• Aim of the exercise
Answer these about the laptop shutdown thread, one line each:
1. What did the first poster do so the laptop would shut down once the battery ran out?
2. What last-resort method does auntiej give for switching the laptop off?
3. According to powerpack, what will the laptop go to the next time it boots after a forced shutdown?

• Selected excerpt
■ ■ ■ ■ ■ ■ ■
I had it on ac power, but unplugged it in the hopes that when the battery runs out it will shut down on its own and then work properly.


----------



## auntiej (Aug 14, 2006)

*Re: I cannot shut down my laptop*

generally when shutting down fails, as a last resort press in the on/off switch for several seconds and it will switch off. How long has it been switched "on" since you took away ac power? Before the problem started what had you been doing - had you downloaded software, added new hardware?


----------



## TriggerFinger (Jan 30, 2008)

*Re: I cannot shut down my laptop*

Does this thing happen every time you shutdown? Or is this incident unique which happened only once? antiej is right, next time try the ON/OFF switch. 

If it happened only once then I presume it is one of the apps you were running that somehow looped. On the other hand if this is happening each time you shutdown, check what things are running (in task manager) because it may be one of those things have cause your problem.


----------



## powerpack (Jan 27, 2008)

*Re: I cannot shut down my laptop*

Yea force shutdown, next time it boots it will go to the last start up that had a proper shutdown. Truth is sometimes forced shutdowns are good. if all of a sudden something like icons are missing or arranged different forced shutdown faster than figuring out what happened or manually moving all of them.


----------
■ ■ ■ ■ ■ ■ ■
• Recorded information
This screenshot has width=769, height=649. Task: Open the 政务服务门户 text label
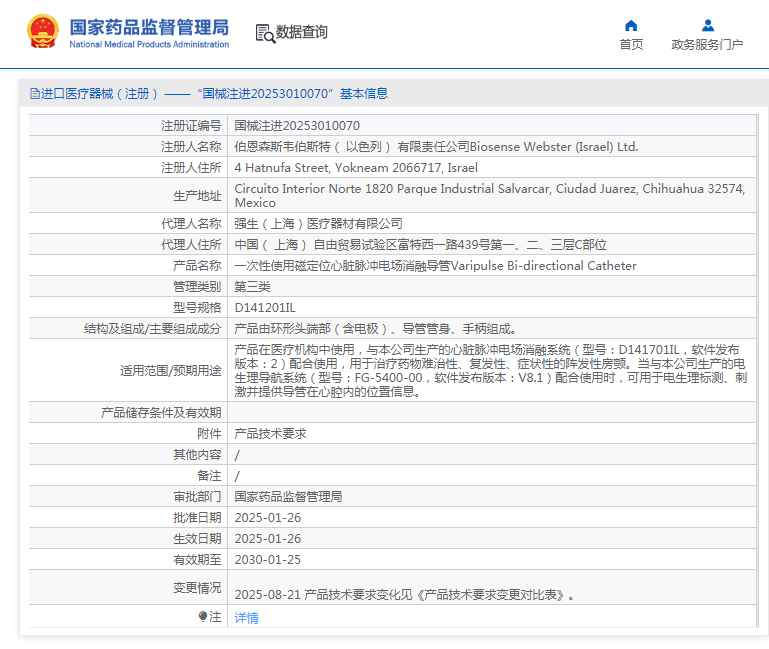point(707,45)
■ ■ ■ ■ ■ ■ ■
• Worked solution
1. Unplugged it from AC power.
2. Pressing in the on/off switch for several seconds.
3. The last startup that had a proper shutdown.